Exploring the Link Between Cancer Genetics and PPSP

Overview

Pain is common in cancer, affecting between 40 and 60% of patients depending on tumour type and stage of disease, and represents a major area of unmet need in cancer survivors. Despite advances in treatment, there has been no significant reduction in those who experience pain. Breast cancer is common. It represents 10% of newly diagnosed cancers globally and is often associated with pain. Exact physiological mechanisms for cancer pain are not yet fully established. There is a complex relationship between a malignant lesion and its micro-environment; a tumour does not exist in isolation but has a dynamic relationship with host cells. There is a growing interest in delineating the relationship between tumour manifestations and pain. By retrospectively identifying individuals who have been referred to specialist pain clinics at a cancer centre and matching them to controls, the investigators can identify two groups of patients (those who experienced significant problems with pain and those who did not). Accessing paraffin-embedded tissue samples from those that have had surgical resections, will allow the investigators to compare tissue samples, in particular the metabolic and genetic differences, between the two groups. No new tissue samples will be required for this study. Pain is a major area of unmet need in cancer survivors. The investigators propose that this project would provide valuable knowledge and pilot data regarding the link between pain and tumour genetics. It has the potential to identify tumour genes or mutations that are associated with greater incidences of pain and ultimately potentially guide targeted interventions to help reduce the frequency and impact of pain on patients living with and beyond cancer.

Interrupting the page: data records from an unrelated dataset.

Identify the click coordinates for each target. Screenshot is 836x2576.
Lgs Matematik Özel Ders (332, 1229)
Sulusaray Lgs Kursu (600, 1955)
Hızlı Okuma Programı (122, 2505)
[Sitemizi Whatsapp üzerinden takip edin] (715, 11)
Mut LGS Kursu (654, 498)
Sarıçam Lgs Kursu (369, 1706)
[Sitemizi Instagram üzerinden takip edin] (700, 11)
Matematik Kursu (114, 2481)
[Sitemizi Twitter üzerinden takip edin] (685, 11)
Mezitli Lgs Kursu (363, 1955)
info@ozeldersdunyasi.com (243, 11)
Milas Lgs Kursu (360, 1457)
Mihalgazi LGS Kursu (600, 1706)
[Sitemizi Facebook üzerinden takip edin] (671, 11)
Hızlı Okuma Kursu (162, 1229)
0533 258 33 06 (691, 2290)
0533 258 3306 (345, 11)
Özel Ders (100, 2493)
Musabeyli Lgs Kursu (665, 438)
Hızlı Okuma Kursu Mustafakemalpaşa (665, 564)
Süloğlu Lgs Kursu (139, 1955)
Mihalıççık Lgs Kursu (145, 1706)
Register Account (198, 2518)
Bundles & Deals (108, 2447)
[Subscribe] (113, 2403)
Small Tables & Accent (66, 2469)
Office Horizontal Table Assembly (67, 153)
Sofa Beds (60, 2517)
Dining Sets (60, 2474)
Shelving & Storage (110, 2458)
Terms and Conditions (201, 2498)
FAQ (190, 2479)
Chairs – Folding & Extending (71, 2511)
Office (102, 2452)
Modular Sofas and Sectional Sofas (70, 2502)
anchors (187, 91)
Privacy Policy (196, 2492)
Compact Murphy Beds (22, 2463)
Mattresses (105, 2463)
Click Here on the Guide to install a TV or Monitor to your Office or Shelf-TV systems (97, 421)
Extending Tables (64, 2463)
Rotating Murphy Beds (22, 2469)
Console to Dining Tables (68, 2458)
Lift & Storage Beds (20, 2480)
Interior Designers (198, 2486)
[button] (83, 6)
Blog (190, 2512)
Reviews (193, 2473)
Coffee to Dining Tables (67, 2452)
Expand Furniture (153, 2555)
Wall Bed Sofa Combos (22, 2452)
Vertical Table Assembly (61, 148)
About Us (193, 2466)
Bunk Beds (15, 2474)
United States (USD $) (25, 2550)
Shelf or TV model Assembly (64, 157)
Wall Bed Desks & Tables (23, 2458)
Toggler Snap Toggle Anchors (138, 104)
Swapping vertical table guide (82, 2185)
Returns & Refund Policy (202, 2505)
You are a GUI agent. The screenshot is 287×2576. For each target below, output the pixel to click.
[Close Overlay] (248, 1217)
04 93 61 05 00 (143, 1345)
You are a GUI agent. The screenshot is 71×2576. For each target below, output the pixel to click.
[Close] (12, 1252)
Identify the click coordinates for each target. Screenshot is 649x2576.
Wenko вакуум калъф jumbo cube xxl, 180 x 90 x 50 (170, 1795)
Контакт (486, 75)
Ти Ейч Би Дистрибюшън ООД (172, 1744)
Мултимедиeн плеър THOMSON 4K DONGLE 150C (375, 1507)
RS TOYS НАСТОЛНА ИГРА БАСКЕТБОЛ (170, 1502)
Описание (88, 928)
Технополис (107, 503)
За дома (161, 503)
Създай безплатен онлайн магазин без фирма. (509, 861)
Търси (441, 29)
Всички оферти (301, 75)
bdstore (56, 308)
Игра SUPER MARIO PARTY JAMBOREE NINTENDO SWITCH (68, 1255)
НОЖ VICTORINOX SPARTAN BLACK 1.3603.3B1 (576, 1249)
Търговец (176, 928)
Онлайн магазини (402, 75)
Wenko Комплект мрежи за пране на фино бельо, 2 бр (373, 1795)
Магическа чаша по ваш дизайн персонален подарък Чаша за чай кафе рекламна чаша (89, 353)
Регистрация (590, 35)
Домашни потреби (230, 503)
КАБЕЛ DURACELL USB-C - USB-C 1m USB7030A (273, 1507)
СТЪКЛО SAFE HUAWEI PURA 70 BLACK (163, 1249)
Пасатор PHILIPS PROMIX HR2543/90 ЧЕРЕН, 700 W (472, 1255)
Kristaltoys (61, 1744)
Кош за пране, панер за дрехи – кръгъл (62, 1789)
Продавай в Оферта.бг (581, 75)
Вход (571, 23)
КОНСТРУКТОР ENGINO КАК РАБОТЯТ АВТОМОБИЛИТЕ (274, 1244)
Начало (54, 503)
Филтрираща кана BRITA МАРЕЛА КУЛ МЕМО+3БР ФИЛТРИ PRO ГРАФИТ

This study will be a retrospective, case-control study. There will be two groups of patients identified retrospectively: The first group will be patients who have been referred to the pain management team for persistent-post surgical pain following breast cancer treatment. The second group, will consist of patients who have been matched for age, procedure and time-lapsed since operation. These patients will not have persistent post-surgical pain. Archived paraffin-embedded tissue samples, that have previously been taken from these patients, will be required. Samples accessed will be from patients who have previously provided consent for their samples to be used for research purposes. Once appropriate samples have been identified by the tissue banks, all data will be pseudonymised. This will include details that patients have consented to providing for research purposes via the Pain Management Database, which has Trust (CCR 442) and Research Ethics Committee (REC 16/LO/1989) approval. Laboratory studies will then be conducted to A) investigate the underlying variations of the PIK3CA gene of tumours within the two cohorts of patients, B) investigate other genetic variations between these two groups and C) establish the key genetic and signalling pathway alterations between these two groups. The methods by which these investigations will be conducted will be by performing PIK3CA genomics, genetic profiling, next generation sequencing and finally immunohistochemistry for activation of signalling pathways. This study will analyse archived paraffin embedded tissue samples in a laboratory only. The anticipated time-scale for this project would be approximately one year.